- TEXT PROVIDED -
┌──

We’ve all been pulled into meetings where our only purpose seemed to be to warm a chair, and we’ve endured hour-long meetings still rambling at the two-hour mark. “Meetings are like a gas expanding to fill all available space,’’ quips Saul Kaplan, founder of Business Innovation Factory, a Rhode Island nonprofit.
So how do you hold meetings that accomplish something, without wasting participants’ time? I’ve been gathering advice from people who work hard to make meetings at their companies more productive. Here’s the top 12:
Focus on the basics. Larry Bohn’s advice could easily fit in a single Tweet. “Start with a stated goal. Have an agenda. Ruthlessly manage time and topics,’’ says Bohn, a venture capitalist at General Catalyst Partners in Cambridge. “Never hold a meeting without an agenda that has been prescreened by participants,’’ says Doug MacDougall, who runs a Wellesley public relations firm. Don’t be afraid to set aside issues that surface, but aren’t relevant to the meeting’s objective, says Kelley Lynn Kassa, director of marketing communications for Datawatch, a Chelmsford analytics software company.

└──

- REQUESTS -
- A) In one to three sentences, explain why the article on productive meetings says issues that surface during a meeting can be set aside.
- B) Carry on writing the article on productive meetings, picking up after its last sentence.
The material that comes next has no connection to the article on productive meetings.

- DATA SHOWN -
┌──

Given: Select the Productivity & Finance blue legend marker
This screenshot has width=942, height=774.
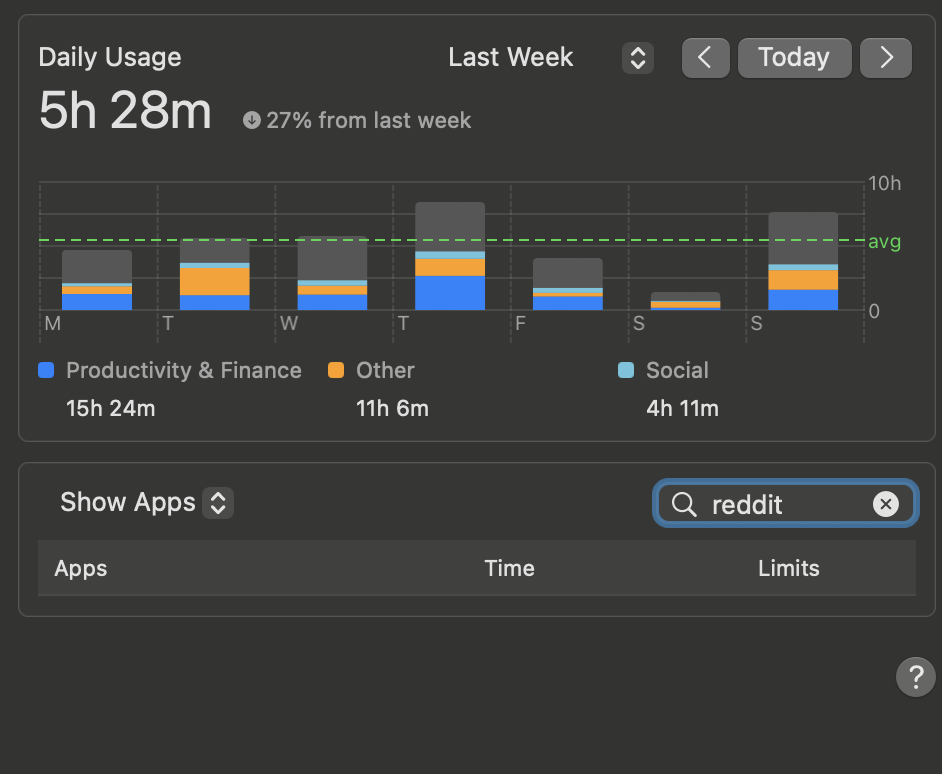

└──

- ANSWERS IN ORDER -
- A) According to Kelley Lynn Kassa, such issues can be set aside because they aren't relevant to the meeting's objective. Setting them aside keeps the meeting focused on its stated goal.

- B)
Nix the chairs. A growing trend, intended to encourage succinct meetings, is to run them standing up. “This keeps people from filling time,’’ says Dharmesh Shah, chief technology officer at HubSpot, a Cambridge digital marketing firm. At Kayak, a travel site with a technology office in Concord, stand-up meetings often take place around the foosball table.
Start at an odd time. Sara Spalding, senior director of Microsoft’s New England Research and Development Center, suggests 10 minutes after the hour. It cuts down on stragglers, and makes it easier to start on time, she says.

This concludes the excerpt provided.